TASK DIRECTIONS>
Could you switch "screenshot" to "screen capture" in the part of the rows that opens with the line containing "You are a GUI" and closes with the line containing "(x=445, y=79)"? Give back only that part with nothing else changed, and leave the pictures out.

* START EXTRACTED INFORMATION *

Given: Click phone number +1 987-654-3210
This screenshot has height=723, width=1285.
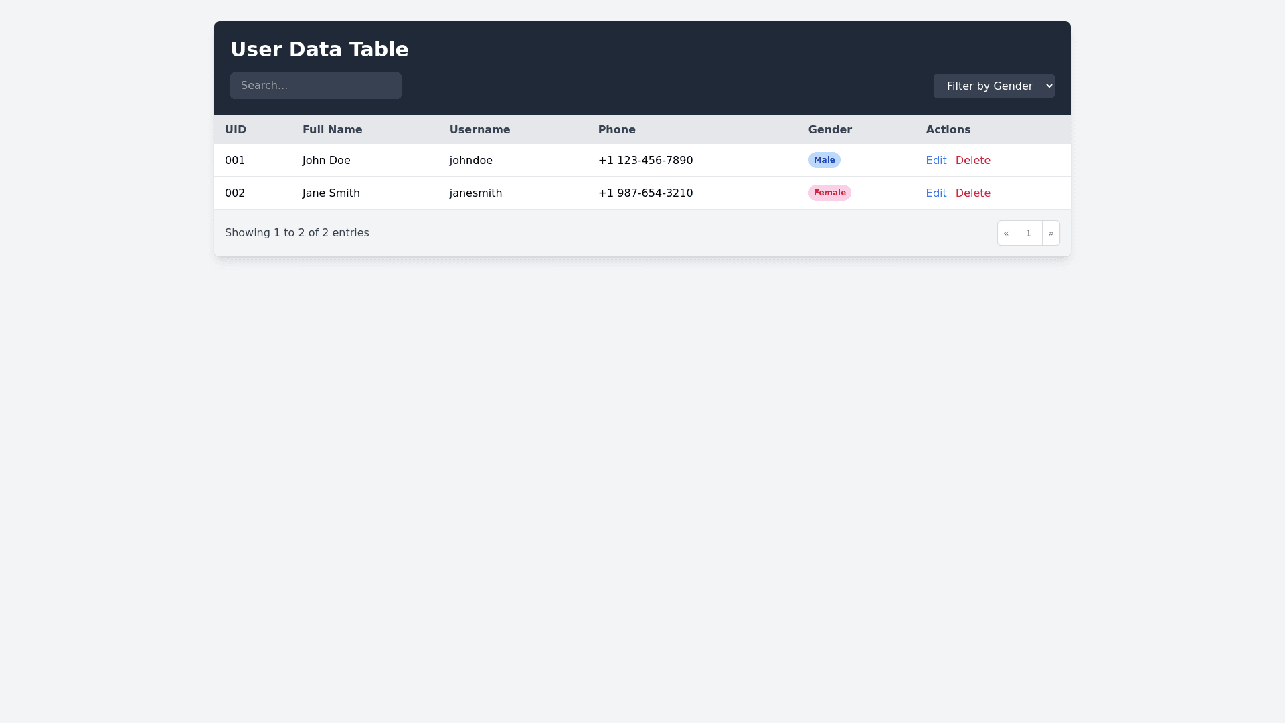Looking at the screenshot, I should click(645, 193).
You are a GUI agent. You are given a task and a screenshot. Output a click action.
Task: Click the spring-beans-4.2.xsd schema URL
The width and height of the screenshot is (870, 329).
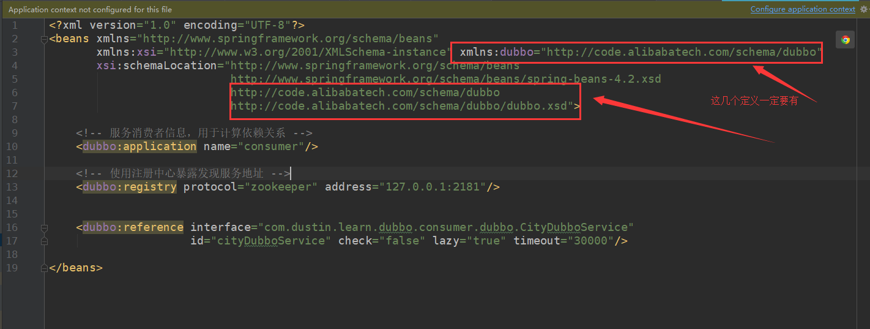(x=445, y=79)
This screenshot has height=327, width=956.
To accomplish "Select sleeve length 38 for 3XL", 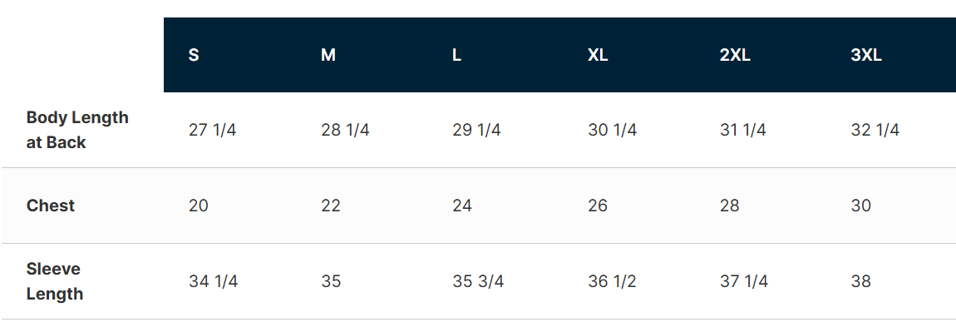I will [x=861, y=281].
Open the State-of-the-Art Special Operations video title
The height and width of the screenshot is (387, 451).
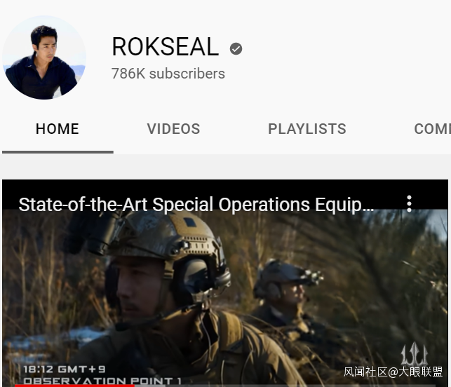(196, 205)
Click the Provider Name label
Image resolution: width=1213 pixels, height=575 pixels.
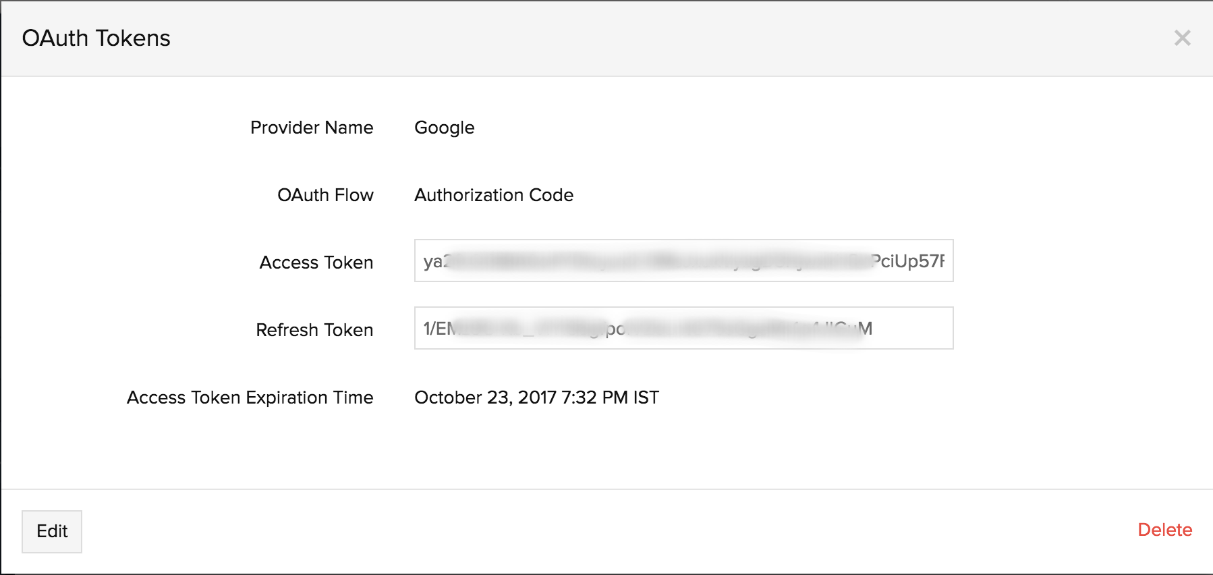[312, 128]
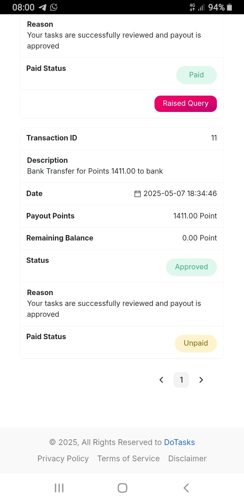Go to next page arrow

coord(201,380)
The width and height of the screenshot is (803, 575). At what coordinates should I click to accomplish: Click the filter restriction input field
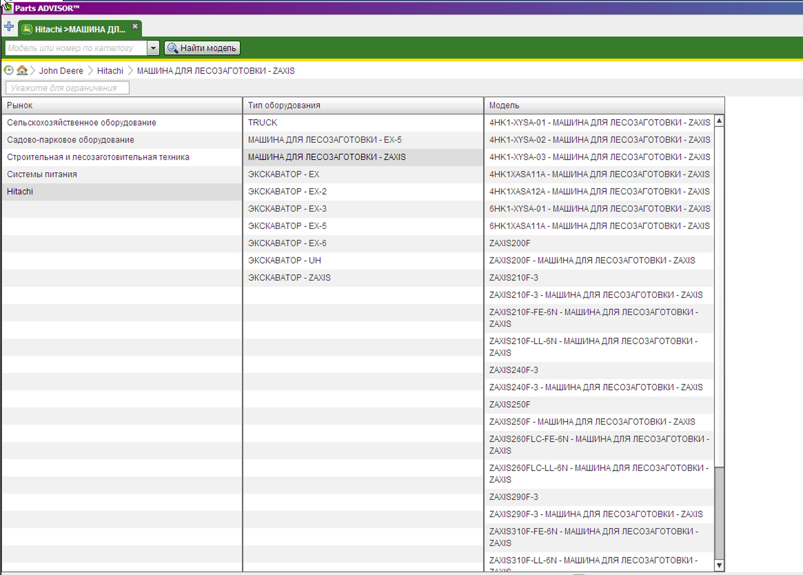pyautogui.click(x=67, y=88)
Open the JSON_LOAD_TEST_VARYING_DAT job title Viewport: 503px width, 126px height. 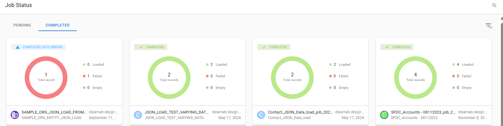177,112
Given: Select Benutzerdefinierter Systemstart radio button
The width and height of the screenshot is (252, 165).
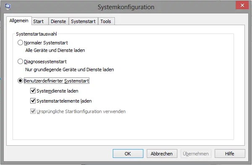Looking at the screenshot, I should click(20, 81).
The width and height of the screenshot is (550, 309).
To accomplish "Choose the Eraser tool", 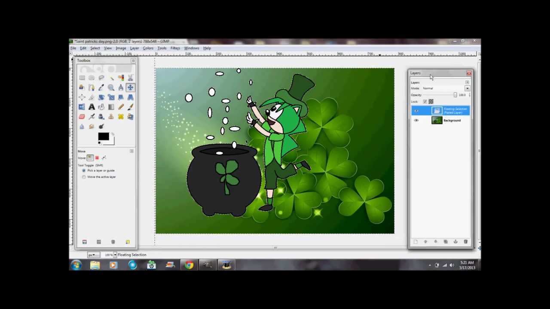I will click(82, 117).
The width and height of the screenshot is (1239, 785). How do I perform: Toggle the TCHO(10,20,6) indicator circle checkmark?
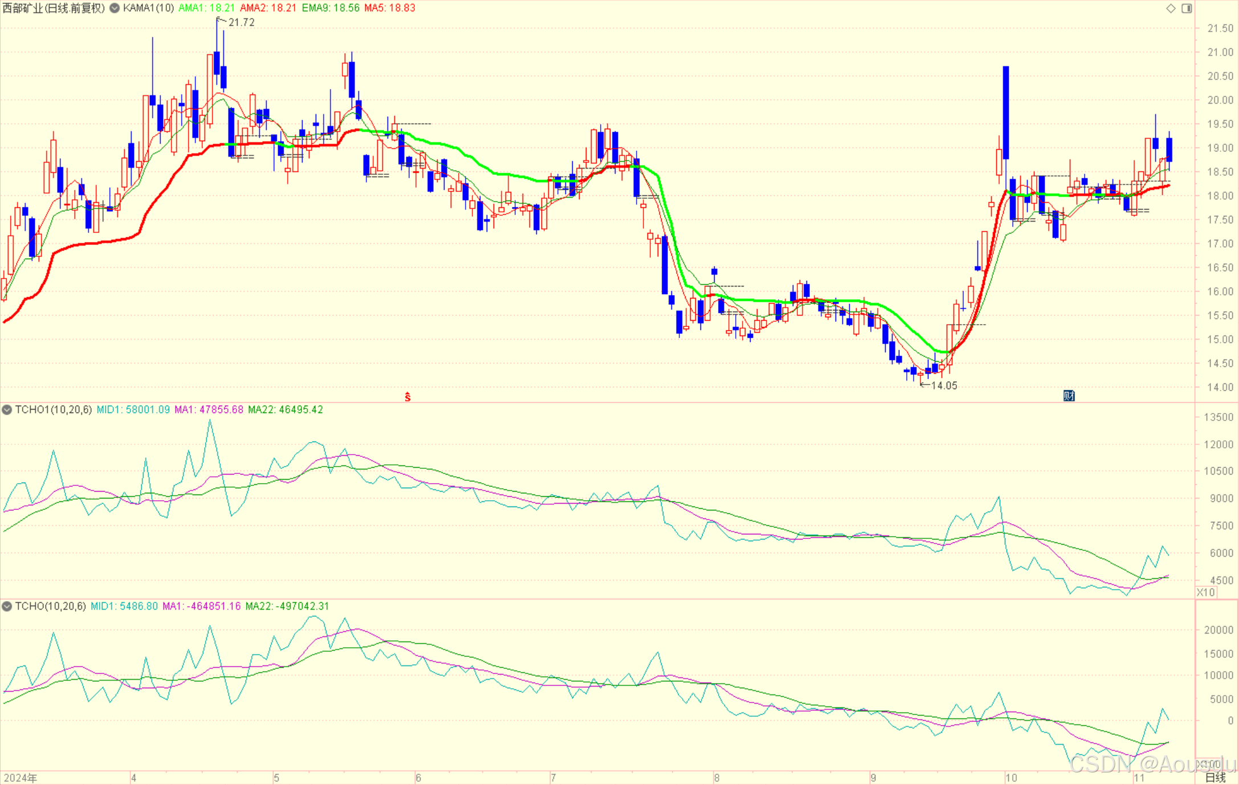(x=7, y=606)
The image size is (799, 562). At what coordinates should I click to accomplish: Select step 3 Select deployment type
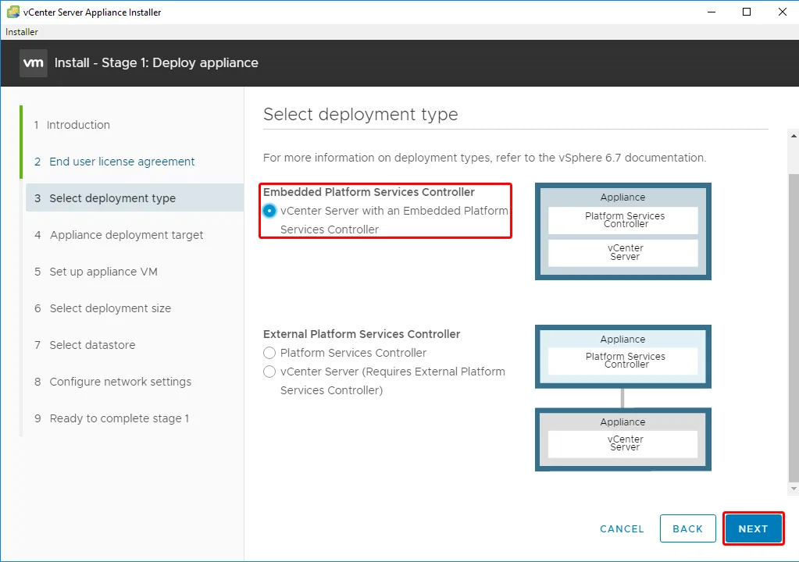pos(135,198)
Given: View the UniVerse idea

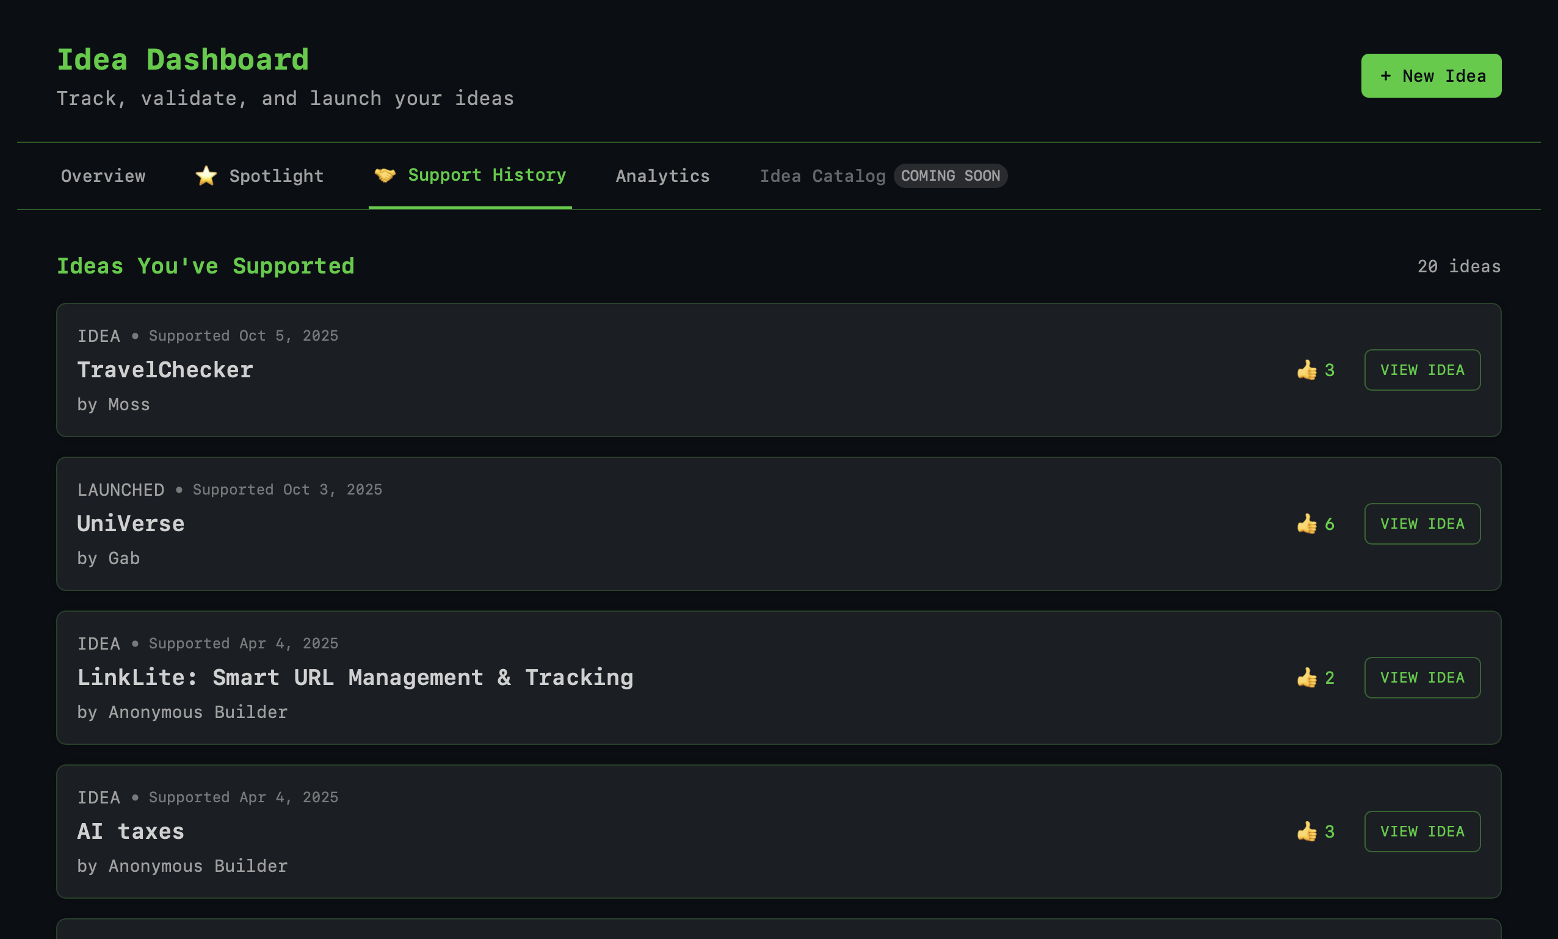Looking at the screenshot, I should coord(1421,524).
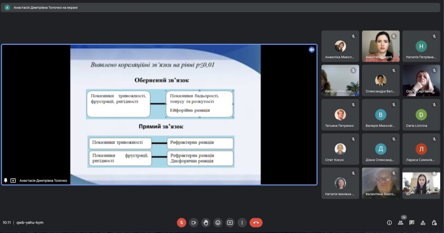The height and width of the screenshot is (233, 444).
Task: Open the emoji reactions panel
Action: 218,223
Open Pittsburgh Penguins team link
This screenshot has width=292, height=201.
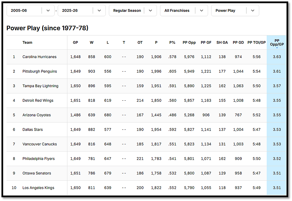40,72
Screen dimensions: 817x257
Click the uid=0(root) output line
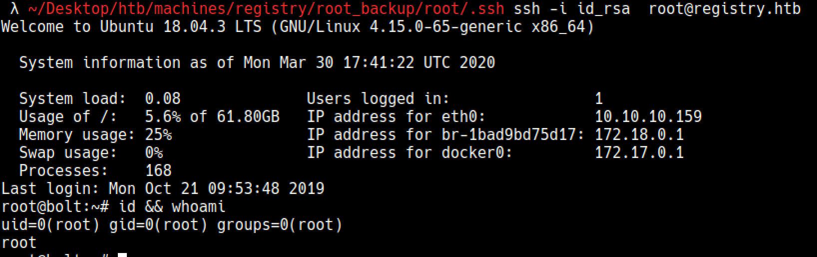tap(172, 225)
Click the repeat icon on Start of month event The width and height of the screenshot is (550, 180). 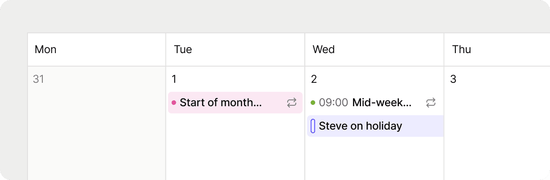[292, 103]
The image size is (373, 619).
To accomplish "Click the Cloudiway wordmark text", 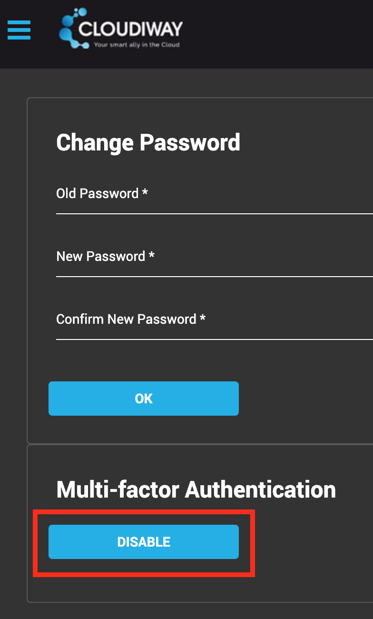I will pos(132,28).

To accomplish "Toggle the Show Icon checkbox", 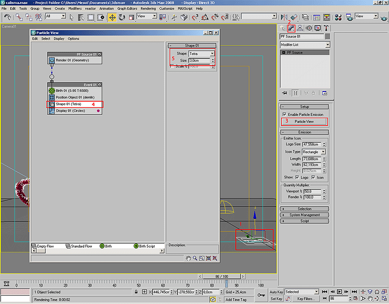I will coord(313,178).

* END EXTRACTED INFORMATION *

IN RESPONSE>
You are a GUI agent. You are given a task and a screen capture. Output a click action.
Task: Click the spring-beans-4.2.xsd schema URL
The width and height of the screen capture is (870, 329).
(x=445, y=79)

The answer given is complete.